In the spring of 2014, as a junior undergraduate and Global Health Fellow at Yale, Nagar took the course Appropriate Technology for the Developing World, with professors Joseph Zinter and Robert Hopkins at the Yale Center for Engineering Innovation and Design. Nagar said he applied for the course because he learned it would be centered around developing innovations to improve infant immunizations in low- and middle-income countries, and would include students from several academic disciplines. The two professors offered Nagar and his classmates the option of applying for the Thorne Prize in lieu of submitting a final report
Nagar and his team focused on the area of data and accountability, specifically to create a digital vaccine record. They learned that near field communication (NFC) tags could be used to store compressed vaccine records offline and battery-free; the records were accessible by scanning the tag with an Android device.

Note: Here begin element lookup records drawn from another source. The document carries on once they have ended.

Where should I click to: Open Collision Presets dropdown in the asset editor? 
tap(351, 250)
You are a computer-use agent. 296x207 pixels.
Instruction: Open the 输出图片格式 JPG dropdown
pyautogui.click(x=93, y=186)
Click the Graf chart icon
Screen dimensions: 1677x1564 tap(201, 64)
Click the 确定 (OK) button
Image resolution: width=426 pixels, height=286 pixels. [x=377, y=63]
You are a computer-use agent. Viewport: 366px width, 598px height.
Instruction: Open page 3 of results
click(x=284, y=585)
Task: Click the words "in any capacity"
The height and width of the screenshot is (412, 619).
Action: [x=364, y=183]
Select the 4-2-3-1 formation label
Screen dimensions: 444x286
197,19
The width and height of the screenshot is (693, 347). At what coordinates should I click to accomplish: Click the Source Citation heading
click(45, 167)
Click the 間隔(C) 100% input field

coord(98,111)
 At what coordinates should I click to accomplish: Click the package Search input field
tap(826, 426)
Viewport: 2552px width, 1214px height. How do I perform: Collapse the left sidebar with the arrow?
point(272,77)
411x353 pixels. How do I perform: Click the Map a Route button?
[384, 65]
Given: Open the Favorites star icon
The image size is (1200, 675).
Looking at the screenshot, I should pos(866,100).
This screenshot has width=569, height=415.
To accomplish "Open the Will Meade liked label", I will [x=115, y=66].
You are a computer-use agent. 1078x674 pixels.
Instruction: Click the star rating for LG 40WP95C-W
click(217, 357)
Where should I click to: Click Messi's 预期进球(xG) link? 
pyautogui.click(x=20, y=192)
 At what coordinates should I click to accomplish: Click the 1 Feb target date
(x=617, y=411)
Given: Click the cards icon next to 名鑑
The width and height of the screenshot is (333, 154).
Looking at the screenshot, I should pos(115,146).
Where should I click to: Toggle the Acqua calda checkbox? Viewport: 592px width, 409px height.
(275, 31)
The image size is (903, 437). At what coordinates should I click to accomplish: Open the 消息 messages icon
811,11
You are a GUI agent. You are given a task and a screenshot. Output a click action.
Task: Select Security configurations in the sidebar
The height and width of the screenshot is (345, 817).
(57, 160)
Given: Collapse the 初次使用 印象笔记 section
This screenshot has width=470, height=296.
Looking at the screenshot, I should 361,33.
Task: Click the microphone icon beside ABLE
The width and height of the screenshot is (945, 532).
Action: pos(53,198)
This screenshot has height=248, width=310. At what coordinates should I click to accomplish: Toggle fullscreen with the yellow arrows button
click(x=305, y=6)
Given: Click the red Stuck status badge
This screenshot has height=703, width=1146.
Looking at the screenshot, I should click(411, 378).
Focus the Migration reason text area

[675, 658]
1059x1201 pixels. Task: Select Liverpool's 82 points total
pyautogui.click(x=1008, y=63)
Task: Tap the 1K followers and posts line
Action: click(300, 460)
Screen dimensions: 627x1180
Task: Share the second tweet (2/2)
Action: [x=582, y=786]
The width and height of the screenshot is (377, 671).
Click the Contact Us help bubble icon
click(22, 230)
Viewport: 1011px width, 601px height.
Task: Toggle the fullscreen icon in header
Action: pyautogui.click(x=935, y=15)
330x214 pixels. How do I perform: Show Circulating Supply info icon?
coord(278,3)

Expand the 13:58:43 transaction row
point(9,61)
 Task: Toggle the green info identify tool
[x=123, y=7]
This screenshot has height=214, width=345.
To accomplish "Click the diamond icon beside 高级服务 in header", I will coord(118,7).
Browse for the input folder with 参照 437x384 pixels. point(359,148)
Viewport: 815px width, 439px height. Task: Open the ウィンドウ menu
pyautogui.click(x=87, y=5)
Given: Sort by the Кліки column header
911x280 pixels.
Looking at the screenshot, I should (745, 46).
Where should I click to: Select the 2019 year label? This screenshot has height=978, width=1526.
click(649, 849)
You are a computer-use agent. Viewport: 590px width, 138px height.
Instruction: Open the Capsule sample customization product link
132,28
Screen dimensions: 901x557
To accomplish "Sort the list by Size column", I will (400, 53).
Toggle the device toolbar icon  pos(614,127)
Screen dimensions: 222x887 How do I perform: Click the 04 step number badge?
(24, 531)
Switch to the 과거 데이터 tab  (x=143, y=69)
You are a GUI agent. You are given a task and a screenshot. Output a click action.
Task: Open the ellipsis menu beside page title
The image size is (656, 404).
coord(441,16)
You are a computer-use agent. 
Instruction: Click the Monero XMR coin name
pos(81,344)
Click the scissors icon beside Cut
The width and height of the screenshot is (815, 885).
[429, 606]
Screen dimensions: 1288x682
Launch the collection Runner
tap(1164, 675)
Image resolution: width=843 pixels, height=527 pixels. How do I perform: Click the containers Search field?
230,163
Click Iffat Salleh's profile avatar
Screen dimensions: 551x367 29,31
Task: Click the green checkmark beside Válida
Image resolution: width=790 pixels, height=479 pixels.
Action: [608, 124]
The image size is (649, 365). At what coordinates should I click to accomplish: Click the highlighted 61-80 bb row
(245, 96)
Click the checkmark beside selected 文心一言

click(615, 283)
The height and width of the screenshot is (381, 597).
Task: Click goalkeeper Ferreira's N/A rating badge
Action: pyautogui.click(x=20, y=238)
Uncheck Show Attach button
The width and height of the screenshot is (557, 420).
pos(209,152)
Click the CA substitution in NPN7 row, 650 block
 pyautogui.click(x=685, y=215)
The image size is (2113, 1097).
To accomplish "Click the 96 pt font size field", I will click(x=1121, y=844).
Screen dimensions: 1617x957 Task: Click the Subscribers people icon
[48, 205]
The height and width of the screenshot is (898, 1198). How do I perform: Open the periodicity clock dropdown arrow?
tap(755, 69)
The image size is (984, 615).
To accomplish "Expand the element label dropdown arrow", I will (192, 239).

IHY saw the potential in this nascent project and awarded the team the first-ever Thorne Prize.
“Out of the four finalists, we had the least amount of traction, funding raised, or evidence that the solution would work,” said Nagar, who earned his MD magna cum laude at Harvard in 2019. “My initial surprise and joy soon became a realization that I now had an opportunity to pursue my passion in a way that would otherwise never have been possible.”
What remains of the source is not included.